*Stored records*
• • • •

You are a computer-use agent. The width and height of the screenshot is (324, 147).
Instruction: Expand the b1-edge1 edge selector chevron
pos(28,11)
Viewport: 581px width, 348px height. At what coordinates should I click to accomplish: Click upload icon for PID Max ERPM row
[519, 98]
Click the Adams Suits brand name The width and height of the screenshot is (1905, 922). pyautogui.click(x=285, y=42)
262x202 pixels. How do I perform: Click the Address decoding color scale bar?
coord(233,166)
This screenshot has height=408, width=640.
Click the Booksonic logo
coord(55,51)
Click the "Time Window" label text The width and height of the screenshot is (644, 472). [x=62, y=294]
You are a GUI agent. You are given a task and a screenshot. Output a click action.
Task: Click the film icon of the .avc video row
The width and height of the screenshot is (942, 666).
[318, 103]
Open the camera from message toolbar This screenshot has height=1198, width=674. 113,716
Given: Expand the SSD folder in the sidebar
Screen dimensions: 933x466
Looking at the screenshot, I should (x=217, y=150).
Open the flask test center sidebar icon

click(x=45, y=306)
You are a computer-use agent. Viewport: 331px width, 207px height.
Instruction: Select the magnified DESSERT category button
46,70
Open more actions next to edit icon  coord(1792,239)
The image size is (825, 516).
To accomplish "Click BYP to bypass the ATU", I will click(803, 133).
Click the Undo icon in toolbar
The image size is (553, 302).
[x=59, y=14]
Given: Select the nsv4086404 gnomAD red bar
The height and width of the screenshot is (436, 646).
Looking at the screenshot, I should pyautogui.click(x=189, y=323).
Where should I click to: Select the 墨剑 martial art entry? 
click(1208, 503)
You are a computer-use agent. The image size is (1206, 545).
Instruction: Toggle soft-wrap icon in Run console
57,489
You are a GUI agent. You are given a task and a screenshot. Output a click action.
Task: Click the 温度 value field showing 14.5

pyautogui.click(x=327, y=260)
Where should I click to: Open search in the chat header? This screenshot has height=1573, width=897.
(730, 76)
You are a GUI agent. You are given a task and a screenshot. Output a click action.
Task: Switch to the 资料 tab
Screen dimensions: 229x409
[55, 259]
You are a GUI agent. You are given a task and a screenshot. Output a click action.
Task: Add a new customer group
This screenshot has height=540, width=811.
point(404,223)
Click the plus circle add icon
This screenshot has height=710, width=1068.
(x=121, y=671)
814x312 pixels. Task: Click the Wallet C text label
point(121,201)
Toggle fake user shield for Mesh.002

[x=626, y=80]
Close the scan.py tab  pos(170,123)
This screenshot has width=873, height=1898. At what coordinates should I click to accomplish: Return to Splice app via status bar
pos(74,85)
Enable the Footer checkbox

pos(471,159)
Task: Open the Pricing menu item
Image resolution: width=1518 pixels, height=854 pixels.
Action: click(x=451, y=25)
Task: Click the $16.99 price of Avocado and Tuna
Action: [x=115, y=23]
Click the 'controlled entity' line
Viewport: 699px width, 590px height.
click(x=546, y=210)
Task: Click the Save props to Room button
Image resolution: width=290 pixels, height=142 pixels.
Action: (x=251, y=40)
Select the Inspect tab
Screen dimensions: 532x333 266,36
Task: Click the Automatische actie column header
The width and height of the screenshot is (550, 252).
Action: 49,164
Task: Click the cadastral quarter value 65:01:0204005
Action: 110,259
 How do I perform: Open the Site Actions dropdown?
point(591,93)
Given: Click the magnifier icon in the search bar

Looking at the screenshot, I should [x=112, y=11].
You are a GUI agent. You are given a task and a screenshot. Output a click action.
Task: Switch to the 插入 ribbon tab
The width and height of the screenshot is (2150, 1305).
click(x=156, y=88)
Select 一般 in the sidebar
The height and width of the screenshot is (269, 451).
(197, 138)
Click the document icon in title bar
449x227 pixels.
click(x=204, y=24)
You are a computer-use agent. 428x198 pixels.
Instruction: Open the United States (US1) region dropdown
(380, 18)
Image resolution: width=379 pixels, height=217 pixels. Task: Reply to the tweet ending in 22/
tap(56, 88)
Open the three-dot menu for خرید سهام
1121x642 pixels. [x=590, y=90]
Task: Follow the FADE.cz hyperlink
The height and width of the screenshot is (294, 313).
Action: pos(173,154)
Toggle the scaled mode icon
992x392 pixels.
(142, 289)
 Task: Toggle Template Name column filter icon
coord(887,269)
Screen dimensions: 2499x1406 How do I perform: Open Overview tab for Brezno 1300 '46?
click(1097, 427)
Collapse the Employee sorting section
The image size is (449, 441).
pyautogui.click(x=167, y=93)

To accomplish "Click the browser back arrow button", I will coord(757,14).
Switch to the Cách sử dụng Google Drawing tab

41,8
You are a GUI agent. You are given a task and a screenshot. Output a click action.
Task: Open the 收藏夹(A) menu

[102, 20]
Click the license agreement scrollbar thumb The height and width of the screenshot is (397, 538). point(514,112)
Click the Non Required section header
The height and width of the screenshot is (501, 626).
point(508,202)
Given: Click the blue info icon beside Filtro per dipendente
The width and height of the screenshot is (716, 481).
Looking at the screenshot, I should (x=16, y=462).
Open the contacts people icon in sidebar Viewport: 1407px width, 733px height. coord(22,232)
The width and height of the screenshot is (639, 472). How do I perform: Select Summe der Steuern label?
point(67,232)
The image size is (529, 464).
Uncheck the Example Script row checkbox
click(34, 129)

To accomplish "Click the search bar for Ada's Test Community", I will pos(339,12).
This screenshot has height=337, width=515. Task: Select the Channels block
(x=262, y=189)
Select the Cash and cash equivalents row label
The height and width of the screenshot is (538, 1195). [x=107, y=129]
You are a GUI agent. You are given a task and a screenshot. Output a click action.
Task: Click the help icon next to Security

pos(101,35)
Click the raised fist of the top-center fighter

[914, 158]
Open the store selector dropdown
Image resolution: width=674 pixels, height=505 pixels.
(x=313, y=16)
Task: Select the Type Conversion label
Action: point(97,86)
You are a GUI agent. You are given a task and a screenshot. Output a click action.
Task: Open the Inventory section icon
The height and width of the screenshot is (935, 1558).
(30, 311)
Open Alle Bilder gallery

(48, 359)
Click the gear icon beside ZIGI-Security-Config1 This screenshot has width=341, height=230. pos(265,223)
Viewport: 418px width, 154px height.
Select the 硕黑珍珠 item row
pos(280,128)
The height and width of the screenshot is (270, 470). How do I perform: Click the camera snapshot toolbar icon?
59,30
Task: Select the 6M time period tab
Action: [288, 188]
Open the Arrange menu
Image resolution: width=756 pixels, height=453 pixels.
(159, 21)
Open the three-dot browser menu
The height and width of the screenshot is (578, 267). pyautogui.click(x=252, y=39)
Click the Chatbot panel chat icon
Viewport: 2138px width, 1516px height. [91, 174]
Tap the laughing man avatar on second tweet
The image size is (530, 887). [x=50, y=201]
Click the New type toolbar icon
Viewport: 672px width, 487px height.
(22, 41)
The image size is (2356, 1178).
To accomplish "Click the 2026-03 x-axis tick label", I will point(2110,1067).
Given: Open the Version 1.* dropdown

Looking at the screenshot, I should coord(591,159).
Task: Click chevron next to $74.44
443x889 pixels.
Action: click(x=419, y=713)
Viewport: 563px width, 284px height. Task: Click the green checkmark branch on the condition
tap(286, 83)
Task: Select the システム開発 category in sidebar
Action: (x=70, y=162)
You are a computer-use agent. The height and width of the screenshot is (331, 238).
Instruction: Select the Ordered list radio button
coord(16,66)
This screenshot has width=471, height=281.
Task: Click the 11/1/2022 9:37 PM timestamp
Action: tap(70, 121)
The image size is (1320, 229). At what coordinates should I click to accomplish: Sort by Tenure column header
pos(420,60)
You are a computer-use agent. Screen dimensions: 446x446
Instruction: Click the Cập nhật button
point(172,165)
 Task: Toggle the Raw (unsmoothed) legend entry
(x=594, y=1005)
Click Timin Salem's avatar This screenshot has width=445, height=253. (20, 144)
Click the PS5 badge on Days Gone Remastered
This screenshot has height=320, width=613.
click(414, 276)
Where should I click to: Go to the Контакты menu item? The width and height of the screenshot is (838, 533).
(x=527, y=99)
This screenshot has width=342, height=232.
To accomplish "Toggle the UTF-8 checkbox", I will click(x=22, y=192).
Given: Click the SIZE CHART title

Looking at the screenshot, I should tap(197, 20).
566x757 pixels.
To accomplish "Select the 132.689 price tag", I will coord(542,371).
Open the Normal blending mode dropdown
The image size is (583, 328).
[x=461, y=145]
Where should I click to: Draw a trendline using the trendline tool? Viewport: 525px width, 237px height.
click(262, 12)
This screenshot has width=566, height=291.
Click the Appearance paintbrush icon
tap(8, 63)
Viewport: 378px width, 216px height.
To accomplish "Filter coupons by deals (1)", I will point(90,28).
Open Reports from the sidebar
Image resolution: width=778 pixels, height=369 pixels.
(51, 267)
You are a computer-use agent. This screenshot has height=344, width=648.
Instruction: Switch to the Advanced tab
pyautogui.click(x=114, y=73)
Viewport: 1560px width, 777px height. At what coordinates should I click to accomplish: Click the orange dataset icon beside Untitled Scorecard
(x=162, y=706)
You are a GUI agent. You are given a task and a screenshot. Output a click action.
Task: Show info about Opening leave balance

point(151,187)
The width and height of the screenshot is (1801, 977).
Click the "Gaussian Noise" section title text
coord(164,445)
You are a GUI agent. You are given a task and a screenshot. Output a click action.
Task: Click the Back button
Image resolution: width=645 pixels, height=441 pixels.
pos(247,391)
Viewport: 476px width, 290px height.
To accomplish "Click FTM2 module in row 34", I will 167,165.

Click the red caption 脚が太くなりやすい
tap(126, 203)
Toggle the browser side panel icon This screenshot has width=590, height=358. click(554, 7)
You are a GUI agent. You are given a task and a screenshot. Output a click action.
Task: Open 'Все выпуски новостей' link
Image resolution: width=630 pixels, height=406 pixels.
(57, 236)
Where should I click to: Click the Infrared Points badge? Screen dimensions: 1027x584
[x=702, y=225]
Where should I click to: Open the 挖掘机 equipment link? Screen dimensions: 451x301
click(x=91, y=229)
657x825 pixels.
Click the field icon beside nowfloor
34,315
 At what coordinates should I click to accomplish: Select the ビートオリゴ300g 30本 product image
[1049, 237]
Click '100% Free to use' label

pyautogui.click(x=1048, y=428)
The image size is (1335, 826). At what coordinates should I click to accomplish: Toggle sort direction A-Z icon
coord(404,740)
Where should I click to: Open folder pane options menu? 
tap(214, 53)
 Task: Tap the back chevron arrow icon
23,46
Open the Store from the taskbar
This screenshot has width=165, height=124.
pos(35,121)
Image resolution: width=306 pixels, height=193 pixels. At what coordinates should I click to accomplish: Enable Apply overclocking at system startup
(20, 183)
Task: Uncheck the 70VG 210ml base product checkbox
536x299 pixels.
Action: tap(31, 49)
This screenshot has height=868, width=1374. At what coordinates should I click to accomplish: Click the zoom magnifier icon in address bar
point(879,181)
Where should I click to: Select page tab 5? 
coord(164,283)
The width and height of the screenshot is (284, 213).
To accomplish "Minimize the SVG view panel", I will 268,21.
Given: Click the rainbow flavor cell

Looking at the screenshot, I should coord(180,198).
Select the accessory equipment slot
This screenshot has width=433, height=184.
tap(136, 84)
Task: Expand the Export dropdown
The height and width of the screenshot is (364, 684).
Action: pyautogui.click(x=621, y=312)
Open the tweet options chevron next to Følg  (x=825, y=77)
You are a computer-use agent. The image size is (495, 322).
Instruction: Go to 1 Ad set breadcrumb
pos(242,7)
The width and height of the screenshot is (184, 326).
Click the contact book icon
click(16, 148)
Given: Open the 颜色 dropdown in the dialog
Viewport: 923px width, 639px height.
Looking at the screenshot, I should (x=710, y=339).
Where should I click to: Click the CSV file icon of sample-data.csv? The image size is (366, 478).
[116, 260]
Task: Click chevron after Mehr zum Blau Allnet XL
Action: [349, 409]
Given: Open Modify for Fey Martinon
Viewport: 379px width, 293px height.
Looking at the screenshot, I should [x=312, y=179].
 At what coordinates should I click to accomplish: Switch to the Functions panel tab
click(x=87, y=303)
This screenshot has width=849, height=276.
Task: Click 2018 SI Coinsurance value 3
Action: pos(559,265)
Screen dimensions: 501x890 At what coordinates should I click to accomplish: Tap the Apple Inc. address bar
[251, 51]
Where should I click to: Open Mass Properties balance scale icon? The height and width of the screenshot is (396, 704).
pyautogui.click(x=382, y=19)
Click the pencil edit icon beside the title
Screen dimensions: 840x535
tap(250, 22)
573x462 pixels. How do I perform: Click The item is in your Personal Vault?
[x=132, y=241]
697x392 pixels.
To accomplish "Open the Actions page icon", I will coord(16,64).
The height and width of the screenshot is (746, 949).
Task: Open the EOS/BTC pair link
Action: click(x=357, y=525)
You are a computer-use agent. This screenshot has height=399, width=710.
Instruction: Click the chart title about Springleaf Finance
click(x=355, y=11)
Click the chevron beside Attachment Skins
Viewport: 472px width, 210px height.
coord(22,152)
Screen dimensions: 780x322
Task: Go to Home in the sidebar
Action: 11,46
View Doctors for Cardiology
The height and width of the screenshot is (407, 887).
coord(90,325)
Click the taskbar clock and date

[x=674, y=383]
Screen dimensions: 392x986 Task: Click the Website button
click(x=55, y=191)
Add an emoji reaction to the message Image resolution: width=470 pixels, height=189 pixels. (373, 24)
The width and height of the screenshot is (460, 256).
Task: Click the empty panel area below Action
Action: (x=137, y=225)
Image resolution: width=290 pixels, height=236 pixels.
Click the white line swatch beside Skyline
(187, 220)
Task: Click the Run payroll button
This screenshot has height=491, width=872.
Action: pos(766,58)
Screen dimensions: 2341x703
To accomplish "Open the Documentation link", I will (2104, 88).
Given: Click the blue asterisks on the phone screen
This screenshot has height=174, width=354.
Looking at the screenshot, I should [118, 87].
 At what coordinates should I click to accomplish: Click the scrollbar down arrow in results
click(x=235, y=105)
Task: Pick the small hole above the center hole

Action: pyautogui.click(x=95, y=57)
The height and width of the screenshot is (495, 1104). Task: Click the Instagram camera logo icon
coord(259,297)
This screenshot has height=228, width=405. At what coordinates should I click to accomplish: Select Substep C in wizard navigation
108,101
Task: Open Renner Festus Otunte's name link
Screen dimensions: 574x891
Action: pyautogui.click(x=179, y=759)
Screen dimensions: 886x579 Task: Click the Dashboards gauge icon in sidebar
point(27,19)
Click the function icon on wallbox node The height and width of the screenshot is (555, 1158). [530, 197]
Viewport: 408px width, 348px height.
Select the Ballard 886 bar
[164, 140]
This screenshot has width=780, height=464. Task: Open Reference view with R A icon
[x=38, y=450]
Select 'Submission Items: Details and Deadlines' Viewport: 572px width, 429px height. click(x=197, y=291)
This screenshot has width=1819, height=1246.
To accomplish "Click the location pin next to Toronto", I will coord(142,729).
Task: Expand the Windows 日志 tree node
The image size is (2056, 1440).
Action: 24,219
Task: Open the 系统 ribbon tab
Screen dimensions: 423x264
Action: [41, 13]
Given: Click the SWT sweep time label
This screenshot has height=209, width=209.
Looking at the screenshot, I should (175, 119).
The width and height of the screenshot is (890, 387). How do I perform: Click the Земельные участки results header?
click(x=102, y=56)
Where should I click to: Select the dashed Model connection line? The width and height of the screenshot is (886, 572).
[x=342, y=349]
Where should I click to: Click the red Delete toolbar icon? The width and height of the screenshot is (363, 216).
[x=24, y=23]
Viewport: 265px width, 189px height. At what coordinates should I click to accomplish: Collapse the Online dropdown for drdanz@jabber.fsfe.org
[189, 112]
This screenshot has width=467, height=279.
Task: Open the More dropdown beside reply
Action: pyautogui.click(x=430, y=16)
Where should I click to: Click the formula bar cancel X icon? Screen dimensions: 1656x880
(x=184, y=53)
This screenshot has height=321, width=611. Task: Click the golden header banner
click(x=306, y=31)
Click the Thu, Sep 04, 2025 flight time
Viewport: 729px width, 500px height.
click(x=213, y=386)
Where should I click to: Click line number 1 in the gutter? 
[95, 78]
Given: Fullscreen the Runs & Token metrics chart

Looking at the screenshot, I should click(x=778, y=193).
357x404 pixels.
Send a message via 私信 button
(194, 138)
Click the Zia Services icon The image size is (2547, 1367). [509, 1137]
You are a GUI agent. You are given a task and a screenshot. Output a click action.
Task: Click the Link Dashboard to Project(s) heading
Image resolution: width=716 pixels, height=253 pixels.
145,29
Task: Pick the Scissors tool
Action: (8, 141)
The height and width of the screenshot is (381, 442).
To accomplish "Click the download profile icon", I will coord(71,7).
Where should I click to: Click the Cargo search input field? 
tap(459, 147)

• • • •

*Exercise description*
Copy out, word for word, the part of the material above that opens with the line containing "Given: Click the blue asterisks" and closes with the line containing "Action: pyautogui.click(x=95, y=57)", including both of those lines.

*Result*
Given: Click the blue asterisks on the phone screen
This screenshot has height=174, width=354.
Looking at the screenshot, I should [118, 87].
 At what coordinates should I click to accomplish: Click the scrollbar down arrow in results
click(x=235, y=105)
Task: Pick the small hole above the center hole

Action: pyautogui.click(x=95, y=57)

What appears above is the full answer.